Das operative Digital Signage-Plattformgeschäft wird in der Grassfish-Tochtergesellschaft gebündelt. Damit wird auch das bisherige operative Vertiseit Digital Signage-Geschäft in Grassfish integriert. Der schwedische Digital Signage Software-Anbieter DISE bleibt als eigenständiges Unternehmen unterhalb der Holding bestehen und soll primär das CMS-Geschäft mit Integratoren ausbauen.
Ambitionierte Ziele
Vertiseit plant, bis 2026 der weltweit führende In-Store-Software-Anbieter zu sein, basierend auf Anzahl der SaaS-Lizenzen. Bereits bis 2024 erwartet der schwedische Digital Signage-Anbieter die wiederkehrenden Umsätze auf umgerechnet 20 Mio. Euro zu steigern. Dafür plant CEO Johan Lind ein durchschnittliches jährliches Wachstum (CAGR) von 25 % und eine EBIDTA-Marge Ende 2024 von mindestens 30%.
invidis Kommentar von Florian Rotberg
Vertiseit richtet nach der Grassfish-Übernahme das Unternehmen konsequent auf einen Plattform-Anbieter aus und passt sich damit dem Geschäftsmodell der Wiener an. Auch die international bekanntere Marke Grassfish wird ausgebaut, Vertiseit und DISE rücken in den Hintergrund. CEO Johan Lind verabschiedet sich ein Stück weit vom klassischen Integrator-Geschäftsmodell und wählt damit eine andere Strategie als die Big 4 (ZetaDisplay, Trison, M-Cube und Stratacache).
Die Grassfish Digital Signage- und Retail-Tech-Plattform wird zum zentralen Angebot, das primär direkt Großkunden angeboten wird. Für Partner bleibt beim gewählten ISV+-Geschäftsmodell weniger Platz, allein das margenschwächere Hardware- und Infrastrukturgeschäft (Installation, Betrieb, Service) sollen DS- und IT-Partner übernehmen. Der Kundenkontakt, die Konzeption und die Plattformanpassungen (APIs) liegen bei Grassfish. Dafür hat sich Grassfish in den letzten Monaten mit Konzeptions-Experten wie Thorsten Wien und Projektmanagern verstärkt. Grassfish hat bereits in den letzten 18 Monaten konsequent das Partnernetzwerk auf ausgesuchte strategische Partner wie Umdasch, Dobit, Cancom, Deloitte Digital, Bild und Ton, Trison und weitere reduziert.
Für das Geschäft mit klassischen Digital Signage-Integratoren setzt Vertiseit auf die Dise-Plattform.
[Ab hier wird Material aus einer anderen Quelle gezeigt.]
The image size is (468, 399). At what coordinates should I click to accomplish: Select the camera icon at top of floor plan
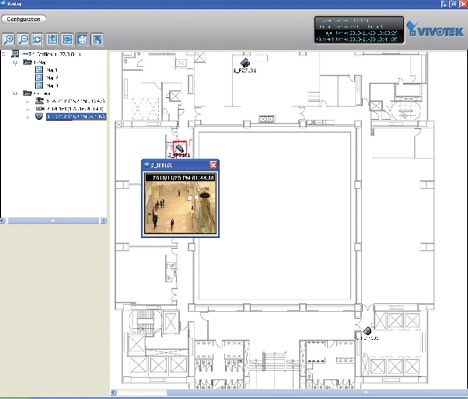[245, 62]
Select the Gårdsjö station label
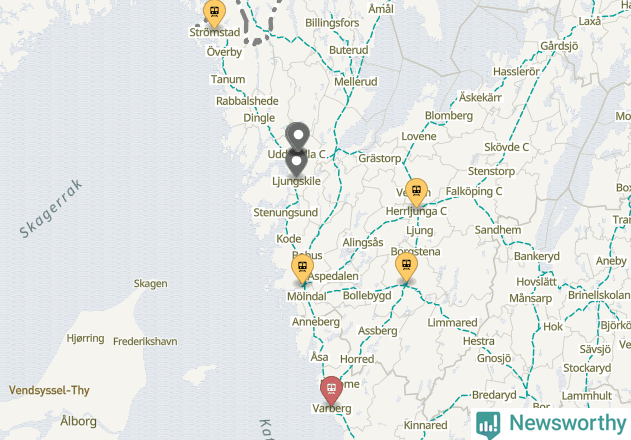631x440 pixels. (559, 46)
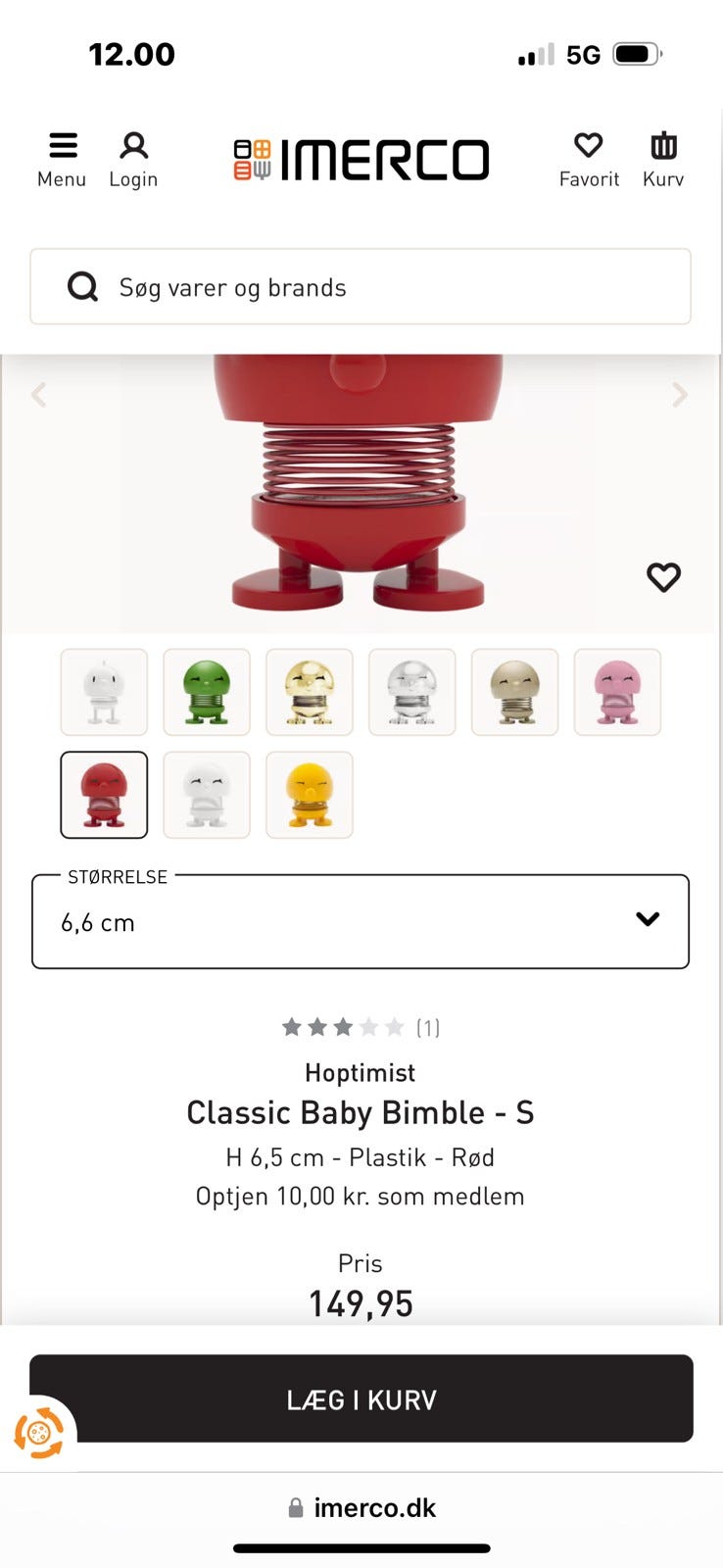Viewport: 723px width, 1568px height.
Task: Select the pink Bimble color variant
Action: tap(617, 692)
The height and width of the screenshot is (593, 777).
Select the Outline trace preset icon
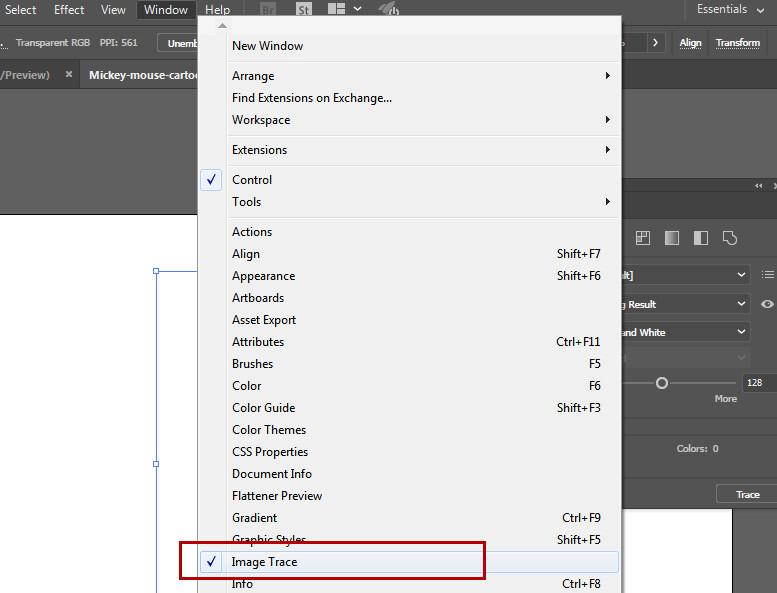click(730, 238)
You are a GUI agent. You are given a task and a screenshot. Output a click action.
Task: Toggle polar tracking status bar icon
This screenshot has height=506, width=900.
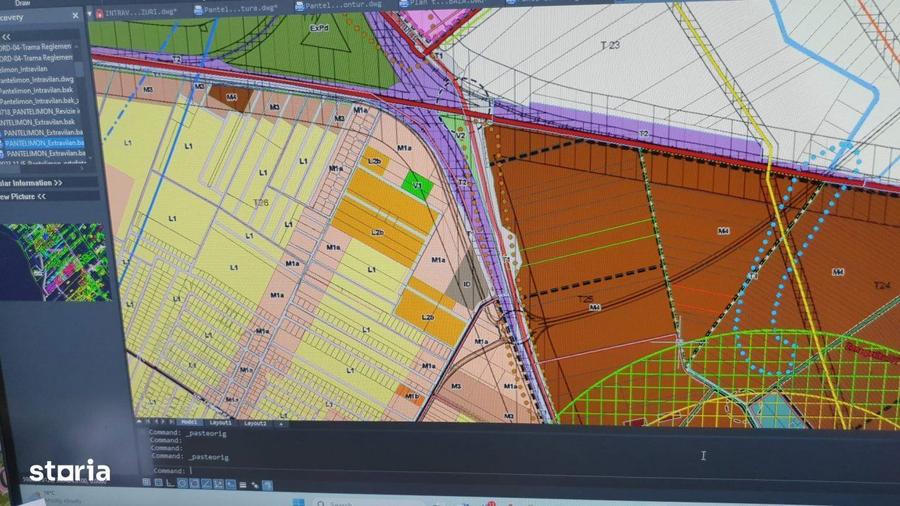(182, 483)
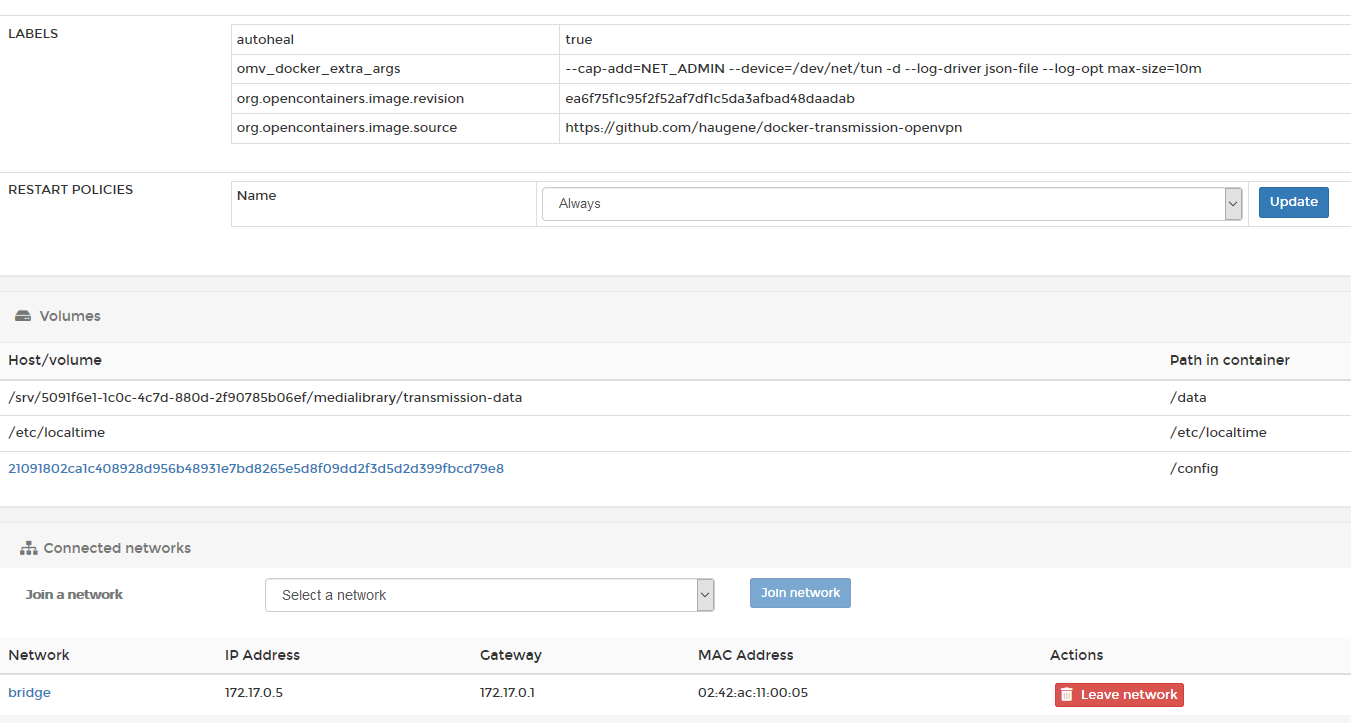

Das Digital Signage-CMS soll es den Schweden ermöglichen, auch weiter als CMS-Anbieter für Integratoren am Markt aktiv zu sein.
Die Wachstumsziele von Vertiseit sind ambitioniert und nur mit weiteren Übernahmen zu erreichen. Dass CEO Johan Lind – der nun in seiner neuen Rolle sich auf M&A fokussieren kann – dazukaufen und aktiv den Markt konsolidieren möchte, ist offensichtlich. Er hat bereits in der Vergangenheit dem Kapitalmarkt bewiesen, das er große Ziele vor Plan erreichen kann. Es bleibt sehr interessant zu beobachten, wie ein börsennotierter Marktteilnehmer mit den großen, von Finanzinvestoren gestützten Wettbewerbern mithalten kann.